- Extract provided -
-.-.-
You might think that it’s intuitively obvious why you would need good backups, but according to an HP White Paper I recently discovered (which you should definitely download and read), as many as 40% of Small and Medium Sized Businesses don’t back up their data at all.

The White Paper is entitled Impact on U.S. Small Business of Natural and Man-Made Disasters. What kinds of disasters are we talking about? The White Paper cites statistics from a presentation to the 2007 National Hurricane Conference in New Orleans by Robert P. Hartwig of the Insurance Information Institute. According to Hartwig, over the 20-year period of 1986 through 2005, catastrophic losses broke down like this:

  • Hurricanes and tropical storms - 47.5%
  • Tornado losses - 24.5%
  • Winter storms - 7.8%
  • Terrorism - 7.7%
  • Earthquakes and other geologic events - 6.7%
  • Wind/hail/flood - 2.8%
  • Fire - 2.3%
  • Civil disorders, water damage, and utility services disruption - less than 1%

If you’re in Moose Logic’s back yard here in the great State of Washington, you probably went down that list and told yourself, with a sigh of relief, that you didn’t have to worry about almost three-quarters of the disasters, because we typically don’t have to deal with hurricanes and tornadoes. But you might be surprised, as I was, to learn that we are nevertheless in the top twenty states in terms of the number of major disasters, with 40 disasters declared in the period of 1955 - 2007. We’re tied with West Virginia for 15th place.

Sometimes, disasters come at you from completely unexpected directions. Witness the “Great Chicago Flood” of 1992. Quoting from the White Paper:

In 1899 the city of Chicago started work on a series of interconnecting tunnels located approximately forty feet beneath street level. This series of tunnels ran below the Chicago River and underneath the Chicago business district, known as The Loop. The tunnels housed a series of railroad tracks that were used to haul coal and to remove ashes from the many office buildings in the downtown area. The underground system fell into disuse in the 1940’s and was officially abandoned in 1959 and the tunnels were largely forgotten until April 13th, 1992.

Rehabilitation work on the Kinzie Street bridge crossing the Chicago River required new pilings and a work crew apparently drove one of those pilings through the roof of one of those long abandoned tunnels. The water flooded the basements of Loop office buildings and retail stores and an underground shopping district. More than 250 million gallons of water quickly began flooding the basements and electrical controls of over 300 buildings throughout the downtown area. At its height, some buildings had 40 feet of water in their lower levels. Recovery efforts lasted for over four weeks and, according to the City of Chicago cost businesses and residents, an estimated $1.95 billion. Some buildings remained closed for weeks. In those buildings were hundreds of small and medium businesses suddenly cut off from their data and records and all that it took to conduct business. The underground flood of Chicago proved to be one of the worst business disasters ever.
-.-.-
- Stored data -
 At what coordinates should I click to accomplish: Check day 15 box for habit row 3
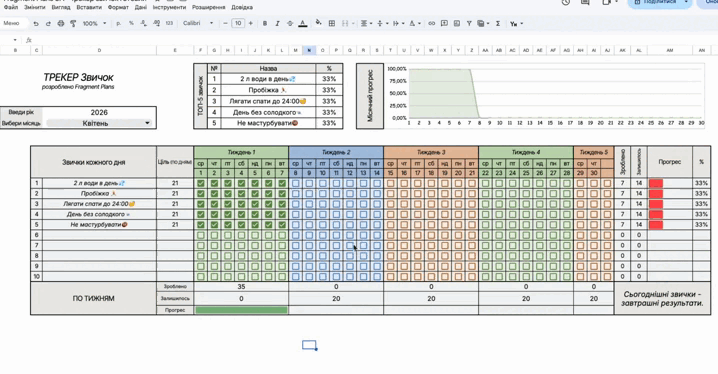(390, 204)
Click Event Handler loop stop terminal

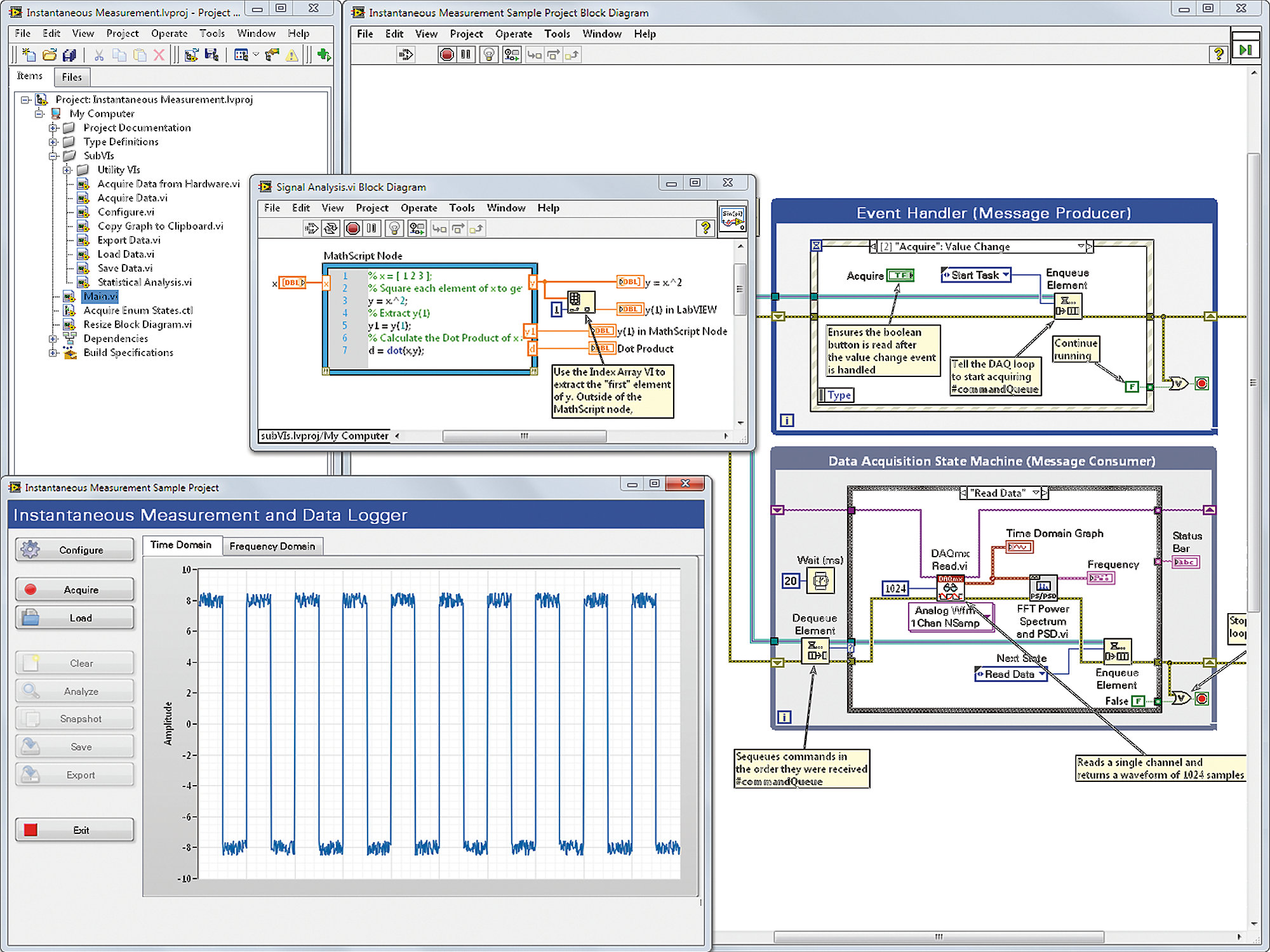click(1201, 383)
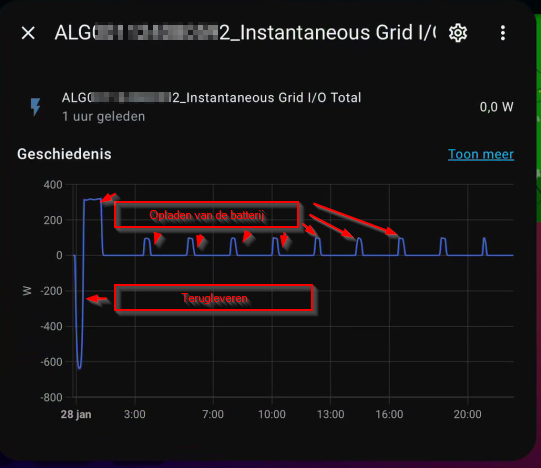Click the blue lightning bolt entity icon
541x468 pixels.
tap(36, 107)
-.-.-
- What to work on -
A – According to the article on backups, in what year did the city of Chicago begin work on the tunnels beneath the Loop?
B – Set down the article on backups word for word, from "You might think" up to and including "data at all.".
C – Decide whether each statement agrees with the article on backups. Answer yes or no, and quote the words from the article that settle it.
(i) Washington is tied with West Virginia for 15th place in the number of major disasters.
(ii) The Chicago tunnels were officially abandoned in the 1940s.
(iii) Recovery efforts after the Chicago flood lasted less than two weeks.

- Answer set -
A – 1899

B –
You might think that it’s intuitively obvious why you would need good backups, but according to an HP White Paper I recently discovered (which you should definitely download and read), as many as 40% of Small and Medium Sized Businesses don’t back up their data at all.

C –
(i) Yes: "We’re tied with West Virginia for 15th place."
(ii) No: "fell into disuse in the 1940’s and was officially abandoned in 1959"
(iii) No: "Recovery efforts lasted for over four weeks"